Estrela foi escolhida com gosto pela esposa do Dr. Rui e deixada aos cuidados do caseiro, um homem simples que lhes tratava da casa, da horta e dos pomares e que agora ficava também encarregue de cuidar da Estrela.

Como sucede com frequência às gentes simples de vidas muito ásperas, o sentido de poesia e o lado franciscano do caseiro não era especialmente forte, e a perspetiva de ter na propriedade um animal que não produzia riqueza nem alimento, parecia-lhe uma chinesice, apesar de compreender o conceito de cão de guarda.

Assim, Estrela - que entendia o caseiro tinha de ser um cão feroz para assustar os potenciais intrusos - nunca foi uma cadela acarinhada nem mimada em cachorra. Era mantida numa jaula durante o dia, solta à noite e alimentada com as sobras de todas as sobras (as escolhas dos restos dos humanos, filtradas pelas necessidades de outros animais que dessem leite, ovos, ou carne). E era açorreada com frequência, para lhe manter o rosnar fresco.

Ao fim de um ano, Estrela era o cão mais conhecido da população, chamada o "Cão da Igreja" e conhecida por ser um cão mau, feroz e incerto. Ninguém se atrevia a chegar perto da cadela, mesmo para lhe dar de comer.

A sua fama era tal, que o "Cão da Igreja" era usado para assustar as crianças, induzindo-as a portarem-se bem ou a comerem a sopa.

Aos olhos do caseiro, a cadela cumpria a sua função, e a Quinta da Igreja era a propriedade mais bem guardada de toda a região. Nada mais se podia pedir dela, nem dele.

Mas quase um ano após comprar a cadela, quando o Dr. Rui foi à terra ver a quinta e trazer fruta e carne "caseira", a opinião do patrão foi diferente.

Desolado ao ver a cadela que tinha escolhido com brio, infeliz e escanzelada, transformada num mito urbano e geradora de várias lendas sobre o seu mau feitio e força, o Dr. Rui decidiu que a pobre bicha merecia outros donos.

Pensou arduamente nos seus conhecidos, fazendo contas de cabeça à qualidade humana mas também moleza de coração dos vizinhos. Cogitou durante os dois dias em que esteve na herdade como iria formular o pedido e ganhou coragem antes de ligar para o vizinho da Quinta do Moínho, um homem conhecido pela sua bondade e paciência, casado com a professora primária da terra e pai de uma bebé de um ano.

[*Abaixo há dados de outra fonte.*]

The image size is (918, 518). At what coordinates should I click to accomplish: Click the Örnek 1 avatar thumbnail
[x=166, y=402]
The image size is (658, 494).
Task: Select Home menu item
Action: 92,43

Joaquim recebeu a chamada do Dr. Rui por quem tinha grande estima com surpresa e reservas. O Dr. Rui teve o cuidado de tratar a cadela pelo seu nome verdadeiro, pedindo-lhe se ele poderia ficar com a sua cadela "Estrela" que estava vacinada e saudável, porém muito carente - mas Joaquim percebeu que o amigo lhe falava mansamente do "Cão da Igreja", a pior e mais ruim fera das redondezas. Lembrou-o que tinha uma filha pequena, que não podia arriscar-se com um cão mau e recusou-se.

Mas Rui tinha tanto de inteligente como de casmurro, e tanto lhe apelou ao sentimento, tanto o convenceu de que a ruindade não era genética e que são os donos que fazem os cães, que ao fim de duas ou três chamadas, Joaquim lá aceitou, para gáudio e gratidão do Dr. Rui.

Estrela foi para a nova casa com o açaime posto, furiosa com uma troca que não compreendia.

E Joaquim, que fazia jus à sua boa fama, recebeu-a com o afeto e autoridade. Arranjou forma de a cadela poder andar à volta da casa, através de um sistema que engendrara em que a cadela ficava presa com uma trela ligada a um arame que dava a volta à cerca, permitindo ao animal ver a rua e andar bastante, sem nunca perigar a vida e o bem estar de habitantes e visitantes da casa.

Invariavelmente, a cadela era reconhecida como o "Cão da Igreja", causando pânico aos transeuntes e visitantes apesar da trela e do tempo decorrido. E apesar destes elementos, e de efetivamente já não ser o "Cão da Igreja" (quando muito, o "Cão do Moínho", porque era o nome da sua nova quinta) o certo é que Estrela continuava a não ser muito de fiar; não fazia mal aos de casa, mas ninguém se arriscava a deixá-la chegar aos restantes.

Um dia, Joaquim que gostava da cadela e a tratava com a esperança de quem cuida de um pássaro com a asa ferida, decidiu levá-la a passear para uma das suas eiras, para a cadela mudar de ares e caminhar um bocadinho. Levava-a pela trela, não fosse o diabo tecê-las - mas o diabo teceu-as e a cadela soltou-se dele com um puxão, desaparecendo da sua vista.

Resignado e convencido que a cadela teria voltado para a Quinta da Igreja, Joaquim procurou a cadela sem sucesso, voltando a casa resignado e com uma enorme sensação de derrota.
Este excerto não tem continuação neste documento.